Task goal
Please quote the data below word for word, leaving the pictures out of your reply.

A run of records:
+++

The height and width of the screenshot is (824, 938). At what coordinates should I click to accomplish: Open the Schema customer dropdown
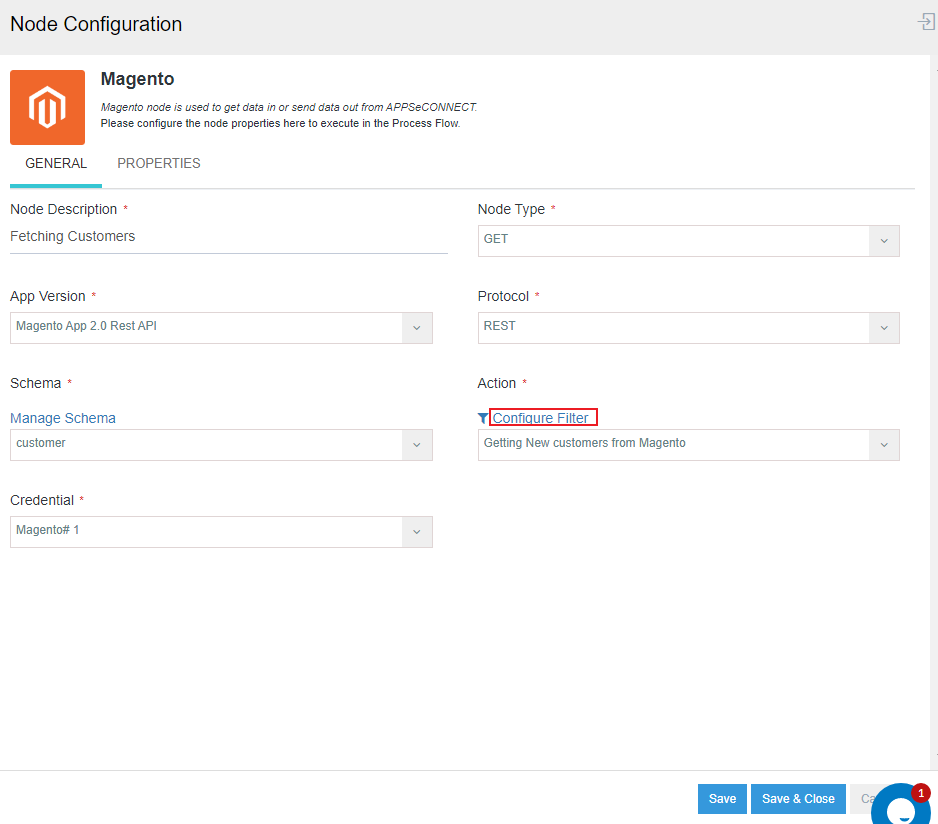417,445
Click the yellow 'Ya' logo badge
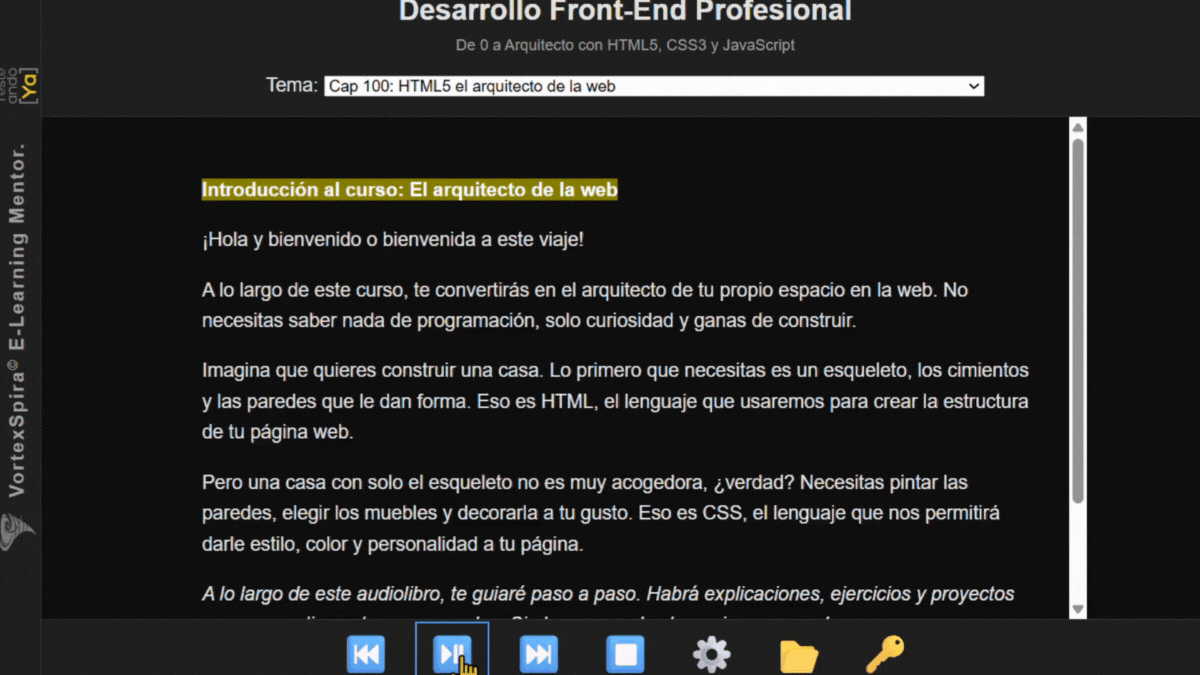 (29, 86)
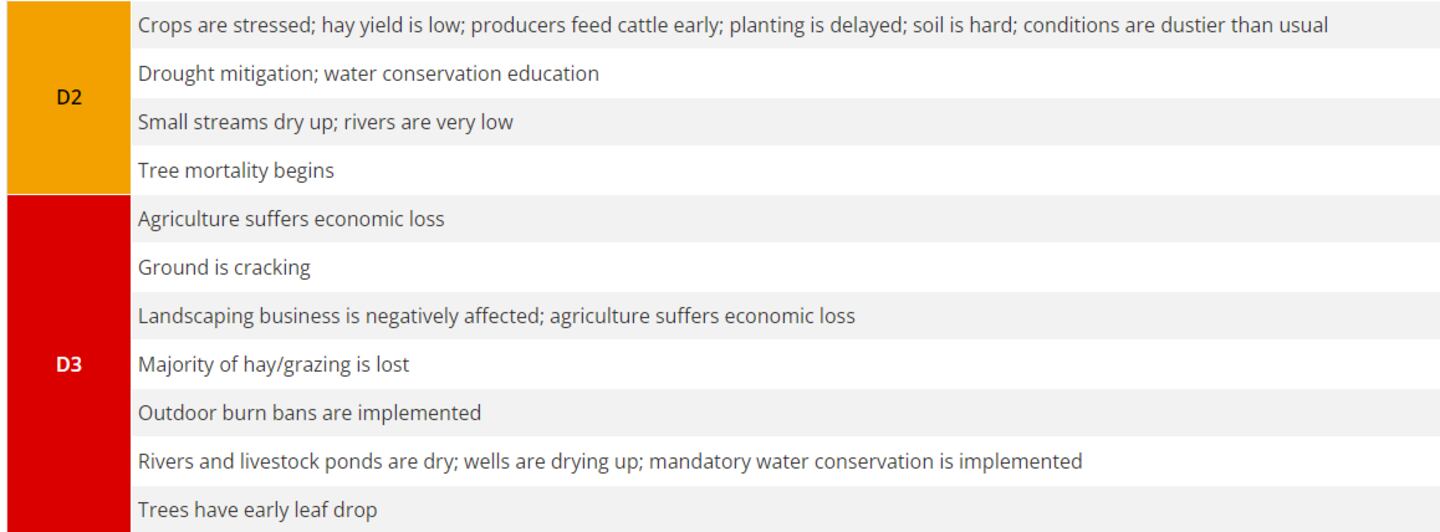The image size is (1440, 532).
Task: Click the orange D2 drought category cell
Action: 68,98
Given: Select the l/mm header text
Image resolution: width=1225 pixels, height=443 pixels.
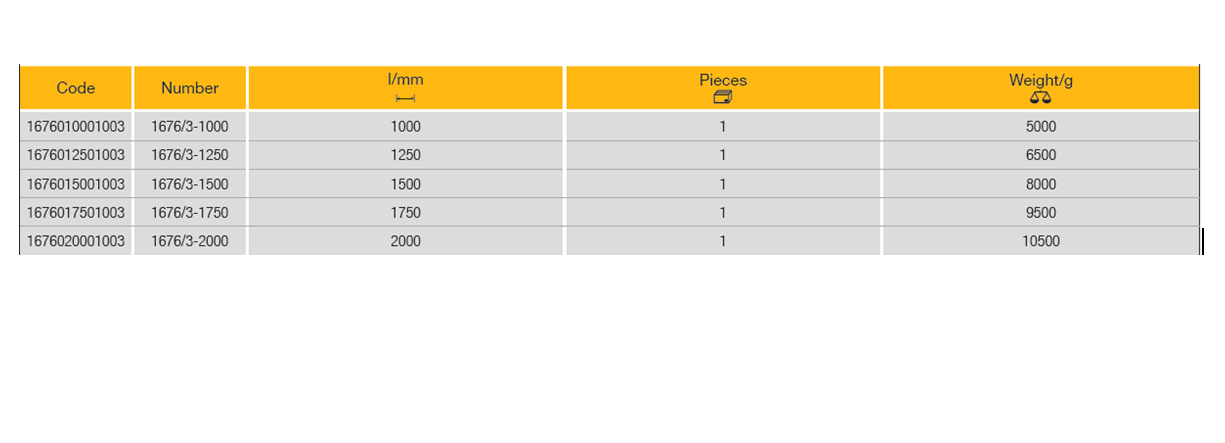Looking at the screenshot, I should pyautogui.click(x=406, y=80).
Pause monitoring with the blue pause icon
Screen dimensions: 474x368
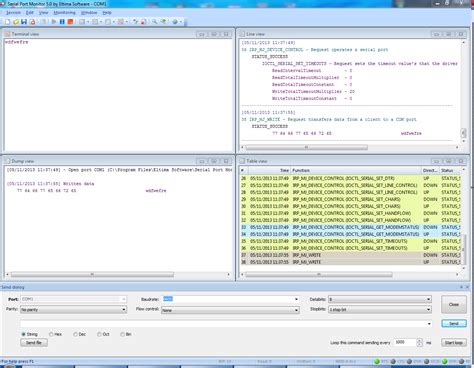(62, 22)
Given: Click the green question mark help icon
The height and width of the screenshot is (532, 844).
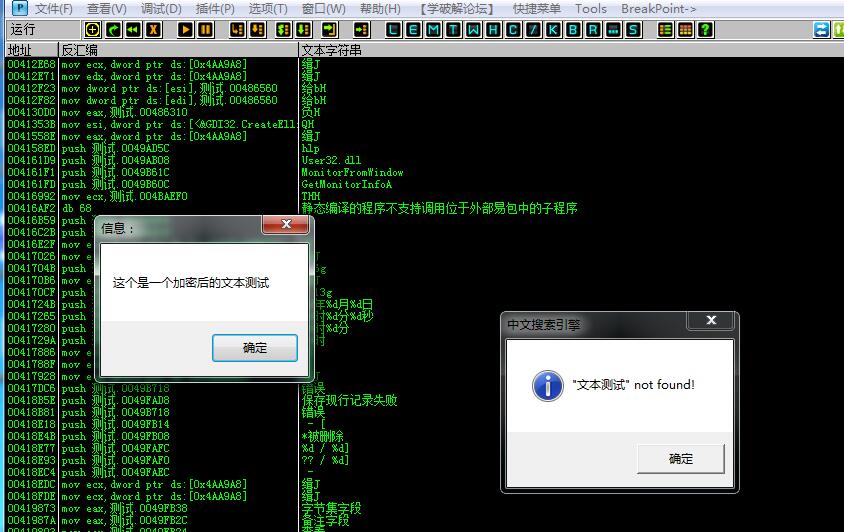Looking at the screenshot, I should (x=706, y=30).
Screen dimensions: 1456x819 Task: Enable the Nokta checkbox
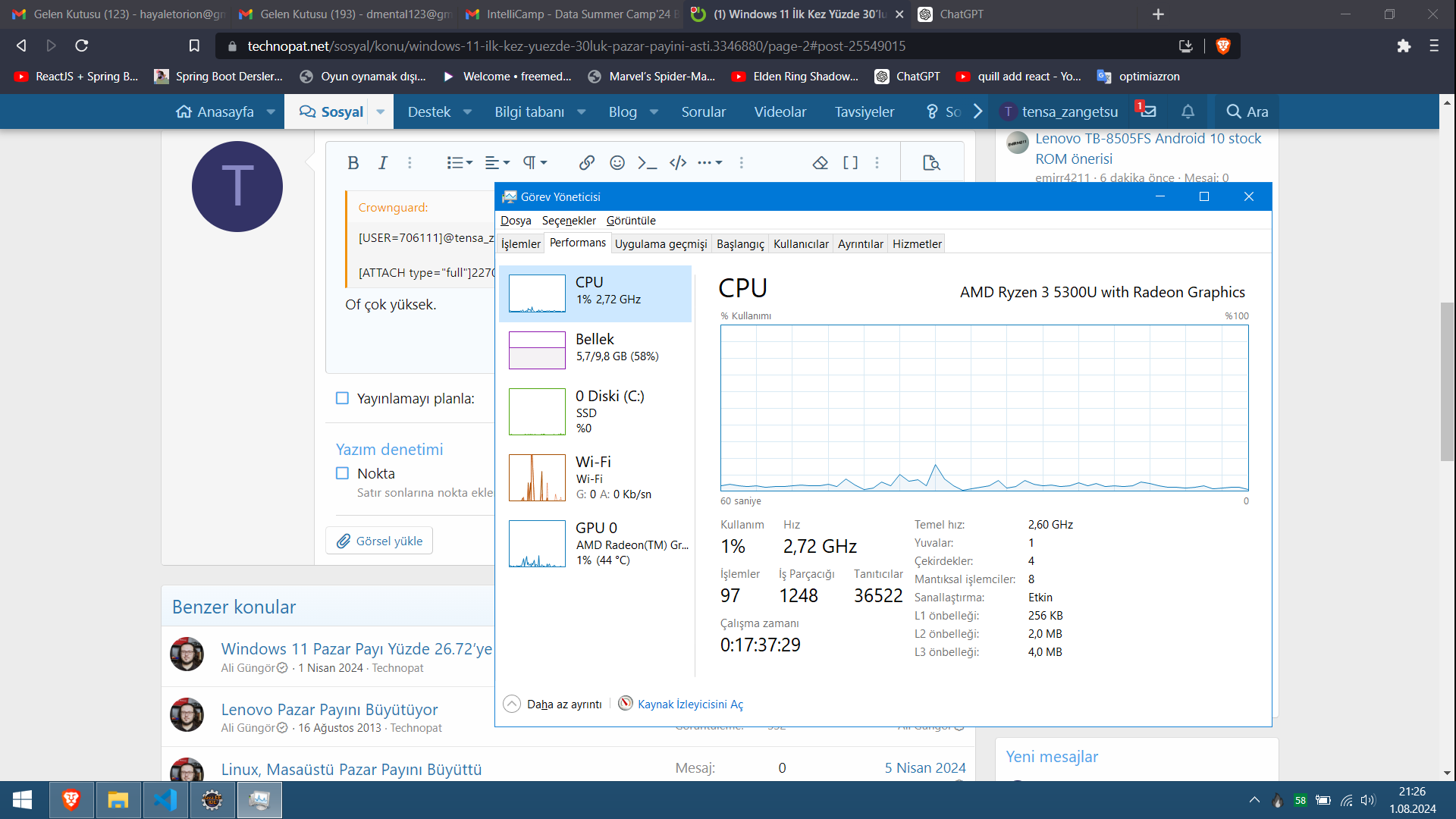point(342,473)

+++

Expected answer
The height and width of the screenshot is (824, 938). At what coordinates should I click to accomplish: Open the Schema customer dropdown
417,445
Click the yellow 'Ya' logo badge
 (29, 86)
The image size is (1440, 532).
Task: Click the orange D2 drought category cell
Action: 68,98
Given: Select the l/mm header text
Image resolution: width=1225 pixels, height=443 pixels.
Looking at the screenshot, I should pyautogui.click(x=406, y=80).
Pause monitoring with the blue pause icon
Screen dimensions: 474x368
(62, 22)
Given: Click the green question mark help icon
The height and width of the screenshot is (532, 844).
Looking at the screenshot, I should (x=706, y=30).
Screen dimensions: 1456x819 Task: Enable the Nokta checkbox
point(342,473)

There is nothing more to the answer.